Thanks to technical progress in semiconductor packages, it is now possible to integrate all the functions of a current sensor in a single package. HMSR SMS from LEM builds on this technology. The current flows through the ICS, and the induced magnetic field is detected by two Hall effect plates. HMSR SMS operates without contact and provides inherent galvanic isolation, the voltage signal is processed inside an application-specific integrated circuit (ASIC), and the latter also allows adding other ad hoc functionalities. 

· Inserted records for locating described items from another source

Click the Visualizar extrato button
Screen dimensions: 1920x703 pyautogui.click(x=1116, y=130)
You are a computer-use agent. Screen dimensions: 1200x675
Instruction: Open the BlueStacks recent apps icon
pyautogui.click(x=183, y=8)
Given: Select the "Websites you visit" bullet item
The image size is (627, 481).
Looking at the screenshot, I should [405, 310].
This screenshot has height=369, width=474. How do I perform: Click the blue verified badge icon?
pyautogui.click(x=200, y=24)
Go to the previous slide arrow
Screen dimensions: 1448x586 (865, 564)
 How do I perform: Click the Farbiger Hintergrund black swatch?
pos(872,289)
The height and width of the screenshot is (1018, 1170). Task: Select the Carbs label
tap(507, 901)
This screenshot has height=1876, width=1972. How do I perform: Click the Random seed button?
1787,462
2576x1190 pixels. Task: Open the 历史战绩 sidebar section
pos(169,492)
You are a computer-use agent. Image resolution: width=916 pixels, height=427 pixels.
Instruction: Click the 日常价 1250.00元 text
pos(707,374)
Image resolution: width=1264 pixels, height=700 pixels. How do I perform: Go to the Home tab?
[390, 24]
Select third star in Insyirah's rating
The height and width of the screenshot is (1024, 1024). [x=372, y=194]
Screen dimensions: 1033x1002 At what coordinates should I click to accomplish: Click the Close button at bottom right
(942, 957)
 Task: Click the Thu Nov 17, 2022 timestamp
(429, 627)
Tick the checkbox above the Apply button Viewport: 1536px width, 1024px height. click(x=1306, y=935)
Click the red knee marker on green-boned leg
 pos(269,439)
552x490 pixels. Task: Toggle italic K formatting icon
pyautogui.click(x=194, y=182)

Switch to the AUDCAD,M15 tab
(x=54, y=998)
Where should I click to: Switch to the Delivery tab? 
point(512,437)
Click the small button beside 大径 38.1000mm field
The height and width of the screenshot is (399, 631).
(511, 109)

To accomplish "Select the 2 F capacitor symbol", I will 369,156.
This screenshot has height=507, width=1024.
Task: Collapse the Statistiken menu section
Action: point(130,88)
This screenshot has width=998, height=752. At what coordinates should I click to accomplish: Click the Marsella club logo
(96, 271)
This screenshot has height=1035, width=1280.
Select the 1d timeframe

HMSR SERIES – The first range of integrated current transducers suitable for the most extreme environments  

LEM’s research and development team has developed HMSR-integrated current sensors with the objective to perform in the harshest conditions, even with significant electrical noise. This achievement is possible thanks to a unique isolation concept that allows HMSR SMS to remain stable and reliable in any condition.   

This unique robustness makes HMSR SMS a major component in the field of electrical measurement for low currents. 

What makes LEM’s HMSR SMS so unique?  

For low currents, shunts are still a suitable solution; however, they have isolation problems and cannot ensure the current detection function alone. In addition, they require amplifiers and/or analog-to-digital conversion (ADC) to process the measured voltage drop signal.  

HMSR SMS has been tested in a laboratory, and the results are impressive: HMSR SMS guarantees 4.95 kV and up to 5.66 kV. In addition, the HMSR series is pre-molded to further isolate the primary bar and has a specific footprint to allow an 8mm dCp/dCI on the landing pad.  

The major difference lies in the integrated micro-core inside the HMSR. This micro-core makes the HMSR SMS completely immune to external magnetic fields and grants it high accuracy. HMSR SMS is ideal for solar DC side applications, chargers, etc. 

The main technical features of HMSR SMS are: 

  • SOIC 16 compatible footprint 
  • Great accuracy: Typical accuracy is 0.5% over temperature and the measurement range – Small hysteresis of <<0.5% 
  • Strong immunity 
  • Better immunity to bus bar influence than standard ICS on the market 
  • Less dependent of the field direction (same perturbation on X,Y,Z direction) 
  • Same immunity in homogeneous magnetic field 

 Further technical features: 

  • Current range 6-30 Arms continuous at 125°C (75 A peak) 
  • Isolation: 4,950 Vrms 
  • Global accuracy -25°C: 0.78 % 
  • Global accuracy -Over T° C: 1.4 % 

As a leader in electrical measurement for 50 years, LEM constantly develops new technologies to meet changing needs. However, the research does not stop there; LEM is already working on other ICS to address the constant evolution of the current sensing needs.